![]() |
MCHB/EPI Miami Training — December 5 - 6, 2005
Use of SaTScan — Transcript
RUSSELL KIRBY: Yeah, the STS 6.0 icon, we need to install that on each of the computers.
The next section is software that was developed by biostatistician named Martin Kohldorf who was actually — he's from Sweden but he was at the National Cancer Institute in the biometry section and has more recently taken a position at the University of Colorado Health Sciences Center. I'm not sure exactly what — I think he's in like family and community medicine or something like that. But anyway he's in Connecticut and it's a program that was developed to you know enable people to quickly do space time clustering, space time cluster analysis in their data.

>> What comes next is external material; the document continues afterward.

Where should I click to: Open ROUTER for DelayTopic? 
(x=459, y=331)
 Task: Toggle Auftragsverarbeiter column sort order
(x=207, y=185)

It's a program that again is available at no cost. And we simply copied the download file and brought it here to put on all your computers. But again when you get home, if you just put SaTScan into Google, it will take you directly to the site that you can download this from. And again it's probably a good idea to do it that way, because then you'll again be registered with Dr. Kohldorf so that as there are updates.
The version we'll be using is brand new. It was released in the middle of October. In fact, as we were planning the session, one week we had a call about the session. The next week I said you know there's a new version of SaTScan. We better use that. So it's fairly new. I'm not actually able to tell you all the new features compared to the old features. What I've done here is after you get it — after you get the software loaded on your computer, then you'll need to go into All Programs and find it. And I've clicked on SaTScan and you can see the different things that can come up. If you're going to use it a lot you'll probably want to save the icon to the desktop so you can get to it. I also wanted to point out it has a very detailed users guide and that's probably something that's worth you having available to refer to as well.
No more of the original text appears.